- Collected data -
--- START ---

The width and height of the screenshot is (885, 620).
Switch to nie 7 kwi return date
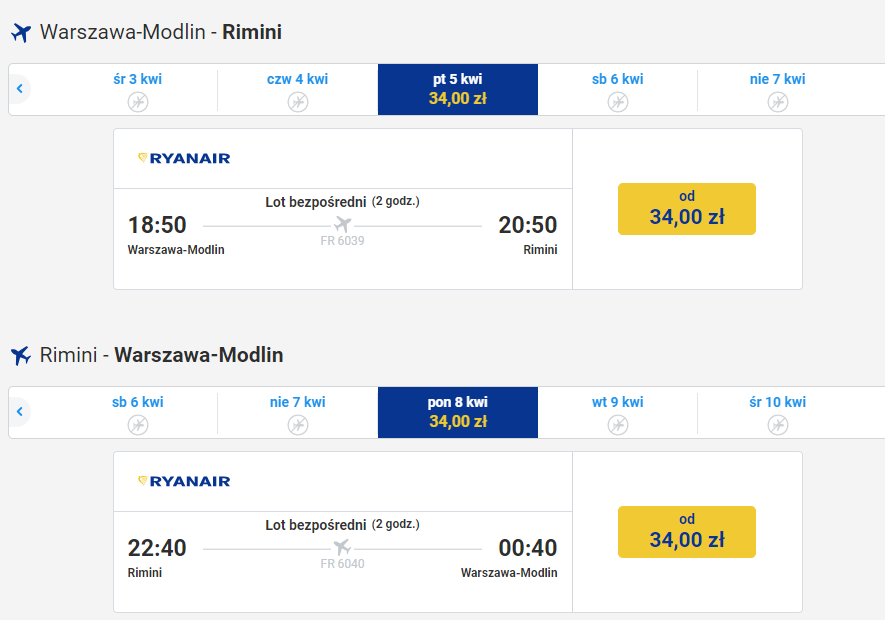[x=298, y=412]
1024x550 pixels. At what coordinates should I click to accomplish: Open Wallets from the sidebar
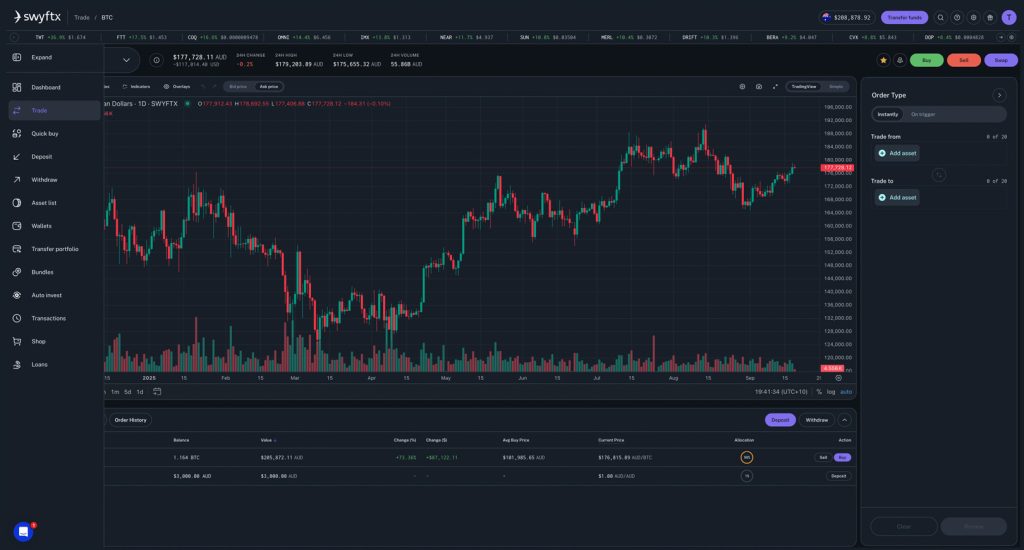pos(41,226)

--- END ---

- WORK ITEM -
Return exactly, with no pictures, each line from the one that contains "Switch to nie 7 kwi return date" through the end of the entries above, both ends included.

- COMPLETED TASK -
Switch to nie 7 kwi return date
[x=298, y=412]
1024x550 pixels. At what coordinates should I click to accomplish: Open Wallets from the sidebar
pos(41,226)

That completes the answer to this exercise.